• Selection:
↓

April 9, 2019

Sometimes things are not what they seem. For example, The UN’s initial purpose was to win WWII. The term “United Nations” was coined by President Franklin D. Roosevelt in the “Declaration by the United Nations” on January 1, 1942, just after America entered WWII, when representatives of 26 nations pledged to fight together against the Axis Powers. The peacekeeping angle only came later, after the war.

Our primary institution dedicated to world peace got its start as a win-the-war exercise. Life is often counter-intuitive. Humans want stability, but things don’t often go the way we feel they should.

Remember late December 2018, when it seemed like we were headed straight into a bear market? Growth was over. Depressed markets were “still overpriced” in some pundits’ views, as they hit fresh lows. The mood was dour, the situation dire. Many concluded that the long bull market had finally died.

But just as many fell for the market’s death, it perked up, said, “Just kidding!” and got up and scampered away as fast as it could. I’ve published this table, below, throughout the new year, with that right-most column showing a frisky rising market that’s saying, “I have somewhere I have to be, and it’s not down!”

Graphs are for illustrative and discussion purposes only. Please read important disclosures at the end of this commentary.

I know it’s boring by now, but the recent growth is mostly Growth! That’s right – Growth is back. Growth is king again. The poison pill that was supposed to undo global stocks in 2018 is the all-conquering hero of 2019. For those who got spooked, selling or switching to defensive sectors proved a costly mistake. The S&P 500 Growth index is the biggest S&P performer since the Christmas lows.

The NASDAQ Composite is the biggest broad index performer in the same time, up 28.2%. The Russell Growth indexes are whipping Russell Value by eight points. Infotech, Discretionary, and Industrials are the leading sector indexes. Utilities, Health, and Staples lag notably. Finally comes the powerhouse PHLX Semiconductor index – up almost 6% last week and a massive +38% since Christmas.

This should leave no doubt as to what is pushing this market higher – Growth. Let’s review:

First, remember that the MAP Ratio we calculate every day measures unusual institutional buying versus selling on a 25-day moving average, meaning we tally up unusual buys and sells and make a daily ratio, then we take the 5-week average. That allows us to identify overbought and oversold points.

So, when the MAP ratio went oversold in late December, that was our “everyone back in the boat” signal. The rally started and the ratio screamed higher. When we went “overbought” on February 6th, I said it could stay that way for a quite a while, and it did. That ratio peaked on March 1st and it fell steadily since. The market exited overbought on March 27th and is currently in neutral territory (see table below).

MAP Ratio Exits “Overbought” Condition

Graphs are for illustrative and discussion purposes only. Please read important disclosures at the end of this commentary.

↑

• Data to use:
↓

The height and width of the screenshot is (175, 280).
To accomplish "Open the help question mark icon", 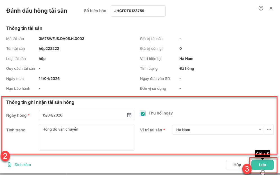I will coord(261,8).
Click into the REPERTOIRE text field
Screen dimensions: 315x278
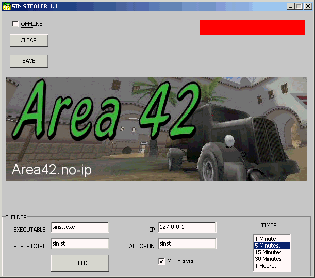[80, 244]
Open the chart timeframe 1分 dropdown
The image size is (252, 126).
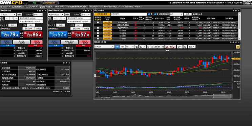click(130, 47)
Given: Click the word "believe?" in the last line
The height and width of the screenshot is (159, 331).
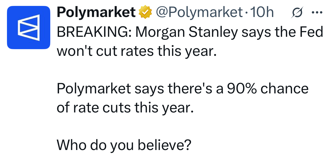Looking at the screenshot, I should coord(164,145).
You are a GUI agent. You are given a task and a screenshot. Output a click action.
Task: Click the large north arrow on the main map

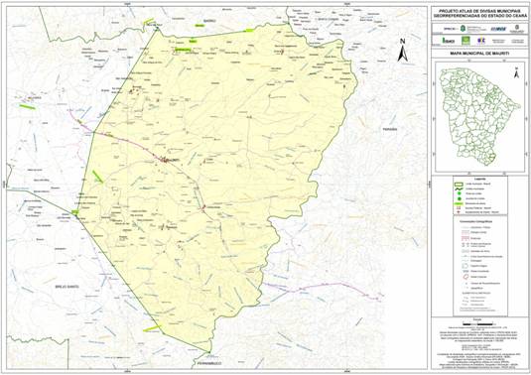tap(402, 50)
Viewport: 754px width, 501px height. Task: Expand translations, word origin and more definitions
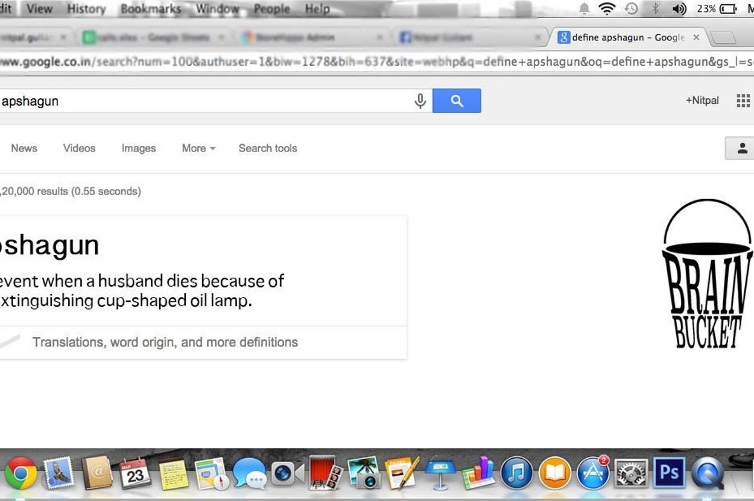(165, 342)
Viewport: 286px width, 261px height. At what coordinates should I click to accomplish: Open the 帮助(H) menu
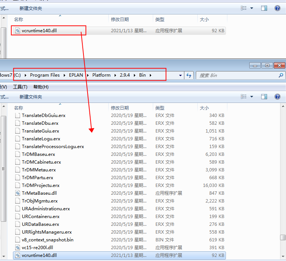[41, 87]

↑
↓

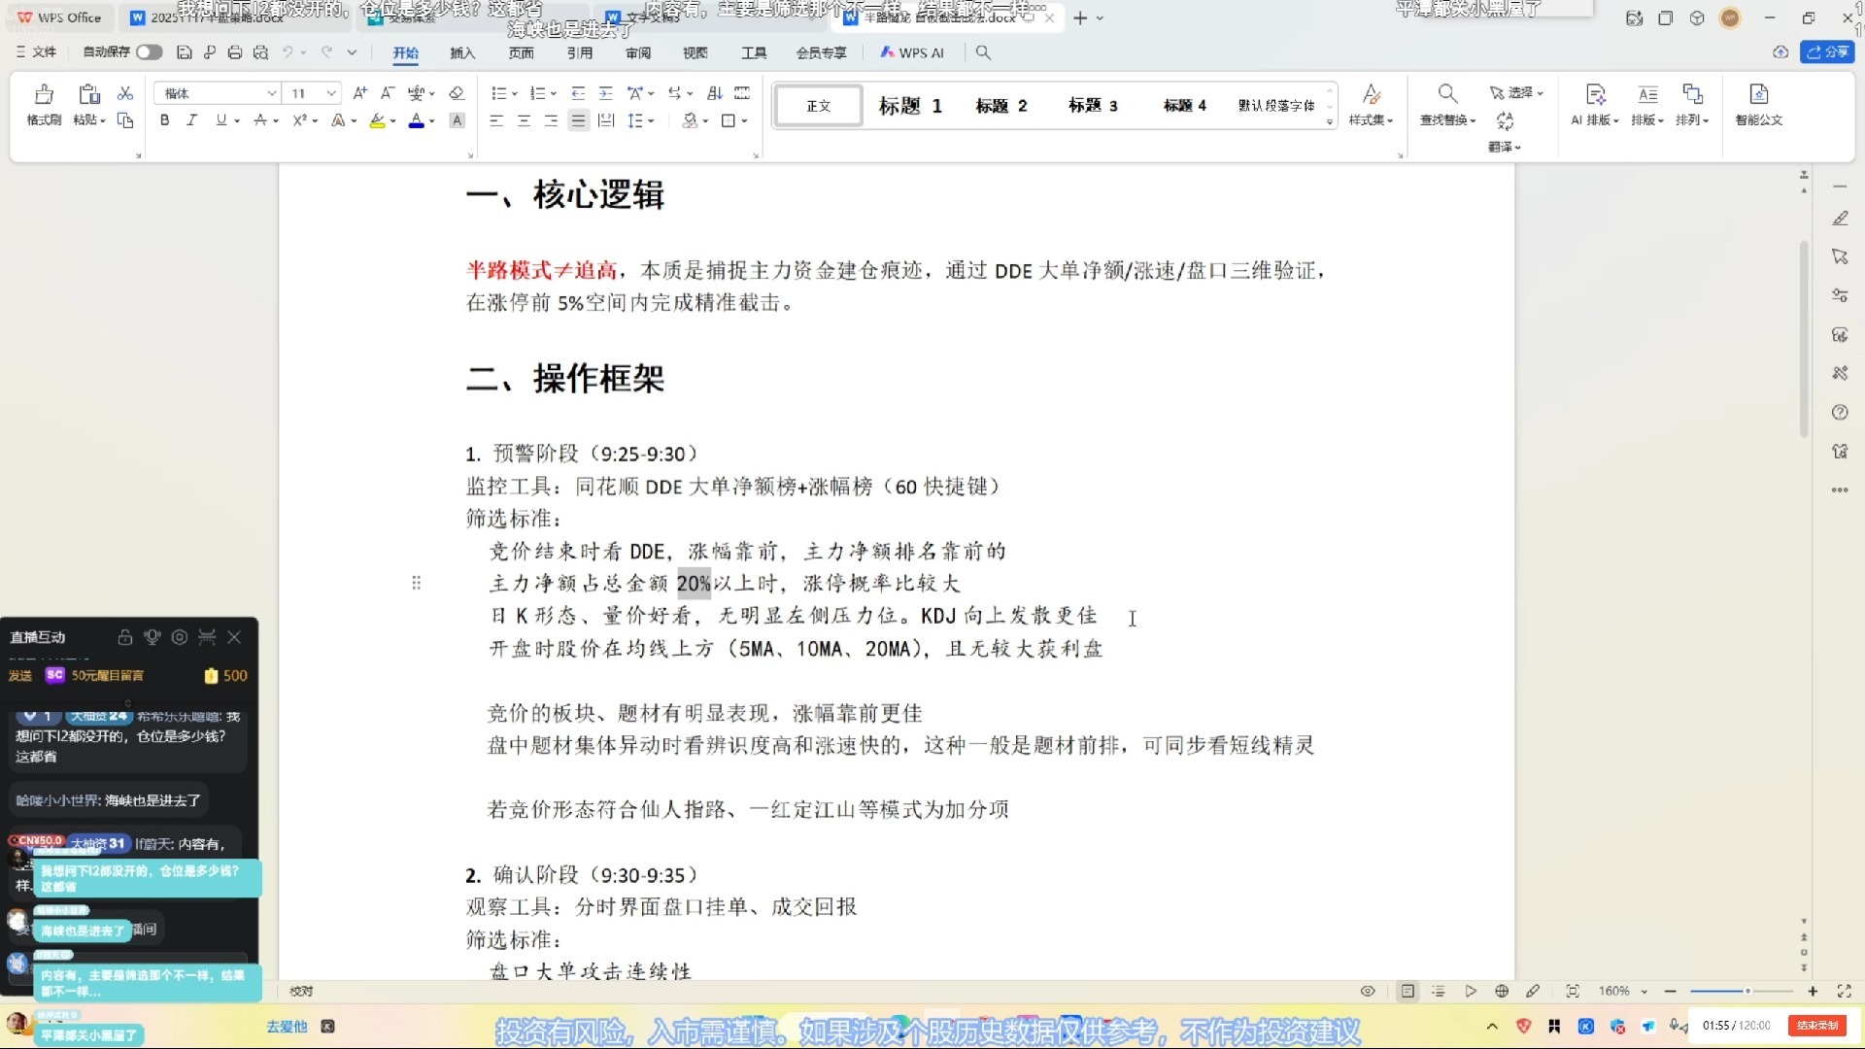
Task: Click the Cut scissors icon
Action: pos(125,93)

↑

• Requests:
1 – Restate the part of the market commentary starting at "I know it’s" and ending at "massive +38% since Christmas.", swapping "Infotech" for "Technology".
2 – Convert the listing, starting at the line that contains "Click into the REPERTOIRE text field" and ending at the line that contains "Looking at the", into a two-column CSV with the columns request and answer. Put each request and its answer in one quoted field per column, change line breaks to spaces, and leave out the pictures.

• Problem solutions:
1 –
I know it’s boring by now, but the recent growth is mostly Growth! That’s right – Growth is back. Growth is king again. The poison pill that was supposed to undo global stocks in 2018 is the all-conquering hero of 2019. For those who got spooked, selling or switching to defensive sectors proved a costly mistake. The S&P 500 Growth index is the biggest S&P performer since the Christmas lows.

The NASDAQ Composite is the biggest broad index performer in the same time, up 28.2%. The Russell Growth indexes are whipping Russell Value by eight points. Technology, Discretionary, and Industrials are the leading sector indexes. Utilities, Health, and Staples lag notably. Finally comes the powerhouse PHLX Semiconductor index – up almost 6% last week and a massive +38% since Christmas.

2 –
request,answer
"Click into the REPERTOIRE text field Screen dimensions: 315x278","[80, 244]"
"Open the chart timeframe 1分 dropdown The image size is (252, 126).","click(130, 47)"
"Given: Click the word ""believe?"" in the last line The height and width of the screenshot is (159, 331).","Looking at the screenshot, I should coord(164,145)."